Process, Planning and execution:
Though conducting due diligence is not mandated by any law, it is rather a voluntary task
undertaken as a preventive measure. However, certain corporate actions like IPO needs the
company to attach a due diligence certificate signed by merchant banker as per the SEBI norms.
Lawyers are involved in legal due diligence whereas accountants and auditors are required to
conduct financial and tax due diligence. The professionals undertaking due diligence need to be
skilled and specialsied and should be capable to analyse the facts beyond mere checking of
records. Though there is no fixed method of conducting due diligence as every transaction is
different and so are its goals, the following are the general steps in a due diligence process:
Step 1: Hiring the experts: First and foremost, the entities to the proposed transaction must hire a
firm of experts (legal and financial experts) who shall be co-ordnatng and conducting due
diligence.
Step 2: Due Diligence checklist: The entity required to conduct a due diligence, will prepare a
check list which are basically the list of information and documents required by the entity to
conduct the diligence. This check list is sent to the Target Company.
Step 3: Response to check list and Data room Preparation: Once the check-list is received by the
Target Company, the Target Company will collect the information from various departments
based upon the check list items and then collate them in one place in physical copies which is
called “Data Room”. Sometimes, in order to save cost and time, Target Company also prepares a
“virtual data room”, i.e. it will scan all the documents and upload them on a server which can be
accessed on-line by the entity performing the due diligence.

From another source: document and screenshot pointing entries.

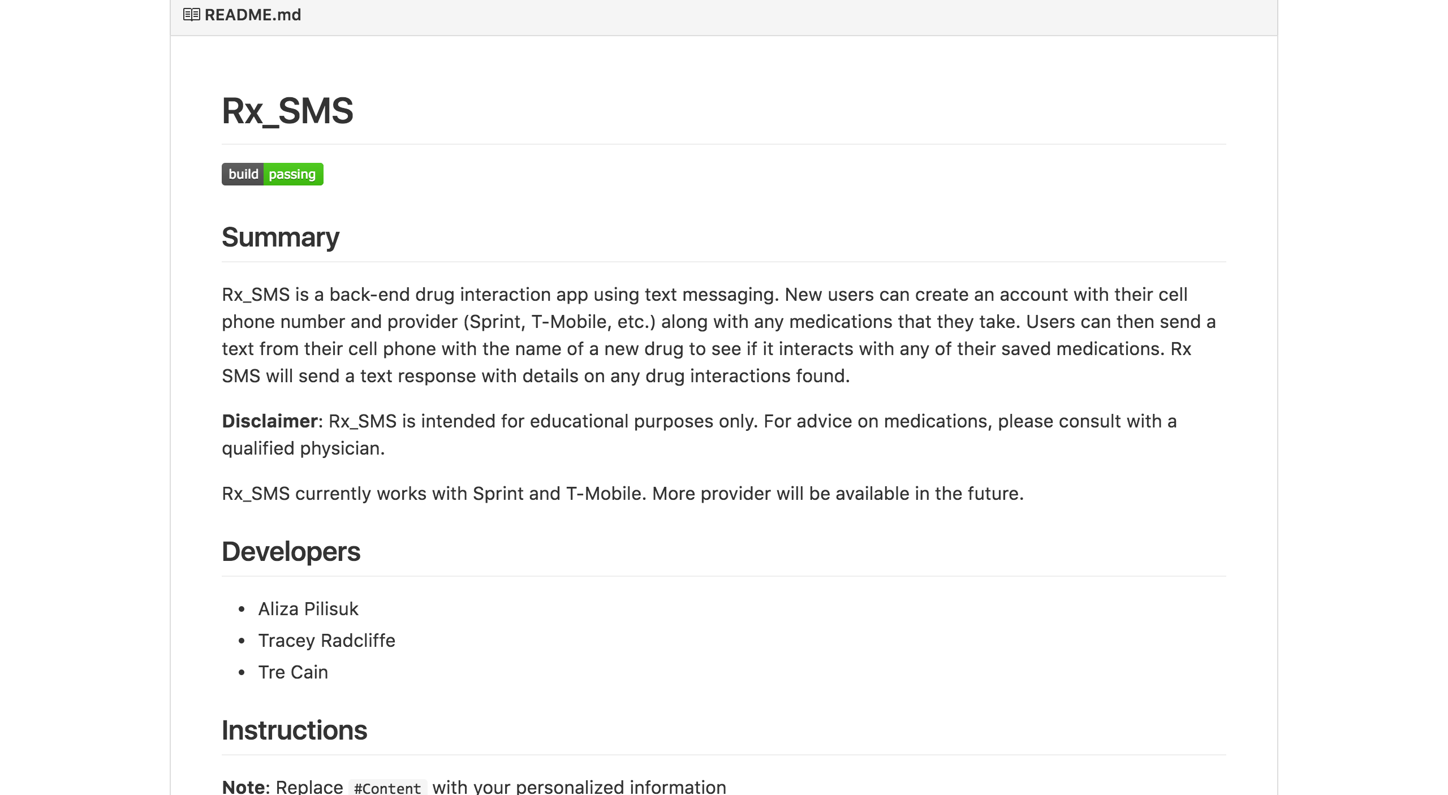Click the bold "Note" label
The image size is (1448, 795).
[x=243, y=787]

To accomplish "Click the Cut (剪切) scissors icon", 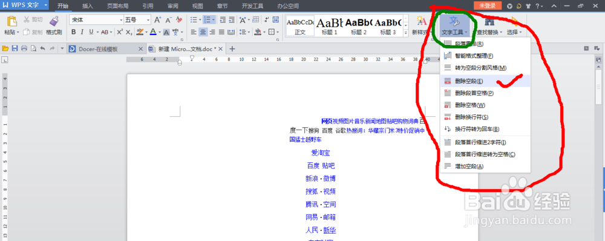I will pyautogui.click(x=27, y=19).
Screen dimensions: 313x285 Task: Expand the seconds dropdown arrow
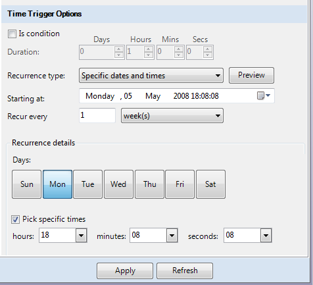266,236
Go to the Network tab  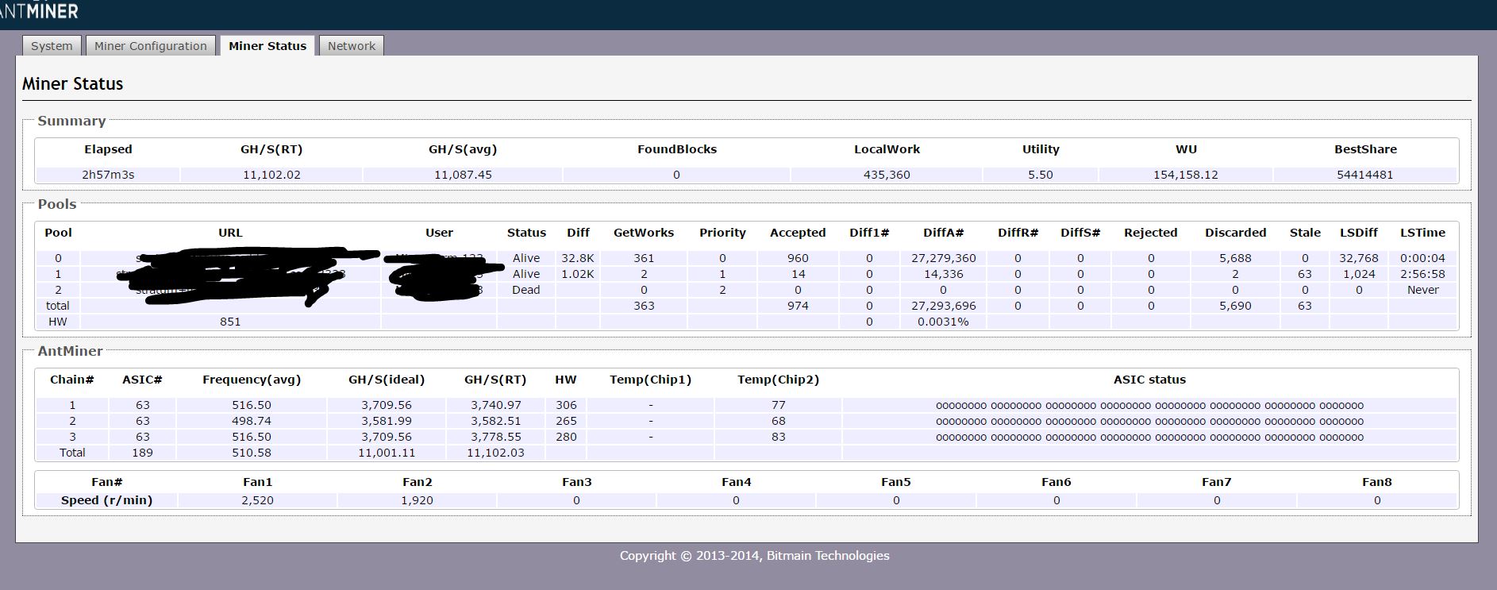(x=352, y=46)
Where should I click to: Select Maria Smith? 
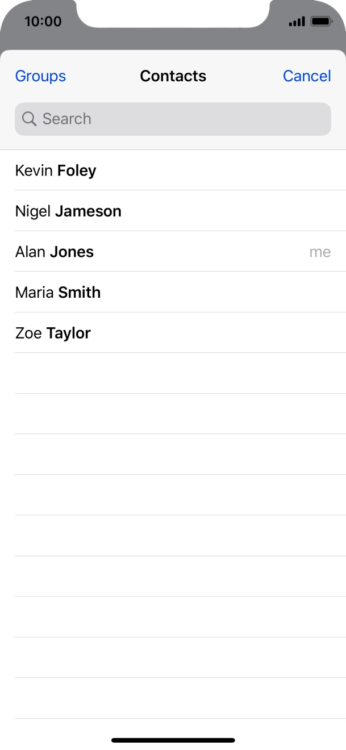click(58, 293)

Types of data (examples): The information may be gathered from the external as well as internal
sources. Below is a general list of areas on which the questionnaire/ checklist is to be prepared:
• Corporate (regulatory and compliance) records
• Share capital break up and promoter’s holding
• commercial contracts
• history of litigation, pending litigations, a description of any threatened litigations
• Details of insurance
• Financials and leases.
• employee data
• IP contracts
• Union Contract, copies of collective bargaining agreements, description of all employees
problems within last five years including the alleged wrongful termination, harassment
discrimination, etc.
• Workman’s’ compensation claim history
• Major sales agreements
• Distribution channels
• Product Profile
• Tax matters
Step 4: Setting-up time frames: Along with allocation of responsibilities, the team members are
required to complete their piece of work in a specified time because the entire deal has to be
completed within the “exclusivity period” as per the executed Term sheet.
Step 5: Review and analysis: based on the information received and analysed, the due diligence
team prepares a due diligence report. This report contains the analysis of the data obtained, the
reviews and observations of the due diligence team regarding the data provided and analysed.
The due diligence report thus becomes a lengthy document containing a 360 degree review.
Step 6: Deciding on the deal: after due consultation with the professionals, the proposed enttes
decide on whether to go ahead with the deal or not. If they do decide to go ahead with the deal,
the due diligence report s used to draft the conditions precedent, representations and warranties
and special indemnities clauses in the definitive agreements.